This appreciation is a fantastic opportunity for the analytics industry because it allows analysts to break free from the limitations of any one given data source and makes room for creativity process and measurement strategy in the pursuit of business intelligence.
This year marked the beginning of the end of siloed analysis, which will translate into a greater need for analysts to wear multiple hats and diversify their soft skills in order to leverage and manipulate online/web and offline/back-office data.
Not surprisingly, the rise of “big data” also gave rise to a complementary appreciation and increased need for “data scientists.” For those of us in the industry, this is where I think the greatest career growth opportunities will likely arise.
One of the key capabilities that distinguish a data scientist from an analytics expert is a deep understanding of statistics and probability, according to Econsultancy. Probability is an important concept to watch within the next 6-12 months, as the next logical step in the evolutionary ladder is optimization based on predictive analytics. The combination of all of these concepts such as “big data”, measurement science, and data science trends makes predictive analytics my hottest trend to watch in 2013.
In terms of pure web analytics evolution, this year seemed to carry over many of the existing capabilities that were launched towards the tail end of last year, allowing reporting capabilities and data insights to show positive return on previous investments in tools. For instance:
- Vendors have made incremental improvements to mobile analytics SDKs, allowing business to catch up and deploy releases that included tracking capabilities. With all the additional time and money invested in mobile experience, my expectation is that next year is when vendors will make their mark with true cross-platform and cross-browser visitor stitching and integrated multi-source and multi-platform attribution.
- Social media analytics didn’t make significant headways in 2012, except in the Obama campaign. My expectation for next year will be more robust social media insights from all the major tool vendors with the rumored access to all of Twitter’s historical fire hose. For start-ups late to the social analytics party, this is a potential game-changer.
- Optimization, user testing, and profiling are three technologies and techniques that continue to hold their own this year. Jim Sterne put it quite eloquently when he said, “we’re done with experimenting with experimentation and entering an era of analytics management.”
Unlike the baby steps mentioned above, the one glaring exception of a technology that is primed for a blowout year in 2013 is Tag Management. This year, many analytics vendors started offering their tag management solutions for free in an attempt to decrease the interest in vendors such as Ensighten, Tealium, Tagman… the list goes on. Even Google is in on the action! Keep an eye on tag management in 2013, as we can likely expect several new start-ups and significant mergers and acquisitions in this area.
If there’s one thing I want to leave you with for the New Year, its optimism.
The good news for the analytics industry as a whole is that our concerns over the privacy debate seem to be fizzling out. That’s not to say we don’t still have significant work ahead to protect our children and personal information, but at least the industry has come to terms with understanding the regulative/legislative values and aren’t panicking anymore. Governments and solution providers, especially in the EU, have come to terms with what it means to be compliant and are working on very creative solutions that should provide a nice compromise for 2013.

- **DATA SHOWN**:

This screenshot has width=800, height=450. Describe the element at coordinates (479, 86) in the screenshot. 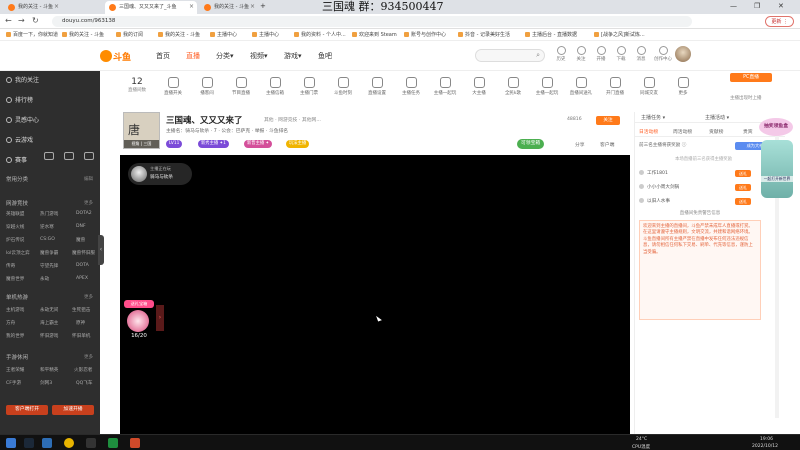

I see `toolbar-item: 大主播` at that location.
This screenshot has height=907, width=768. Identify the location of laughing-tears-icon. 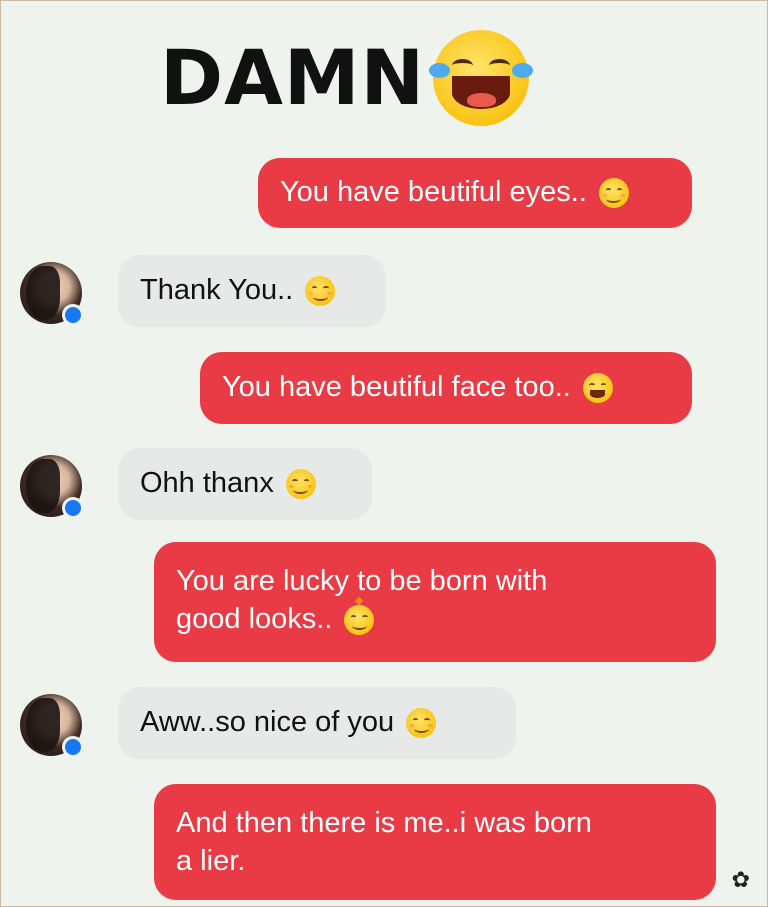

- **ASSIGNMENT A**:
Please repeat the stretch of the analytics trends text from "In terms of" through "and multi-platform attribution.", switching "mobile" to "handheld" each time it appears.
- **ASSIGNMENT B**:
Name the technologies and techniques that the analytics trends text says continue to hold their own this year.
The lines have nothing to do with the analytics trends text.

- **EXERCISE OUTPUT A**:
In terms of pure web analytics evolution, this year seemed to carry over many of the existing capabilities that were launched towards the tail end of last year, allowing reporting capabilities and data insights to show positive return on previous investments in tools. For instance:
- Vendors have made incremental improvements to handheld analytics SDKs, allowing business to catch up and deploy releases that included tracking capabilities. With all the additional time and money invested in handheld experience, my expectation is that next year is when vendors will make their mark with true cross-platform and cross-browser visitor stitching and integrated multi-source and multi-platform attribution.

- **EXERCISE OUTPUT B**:
Optimization, user testing, and profiling.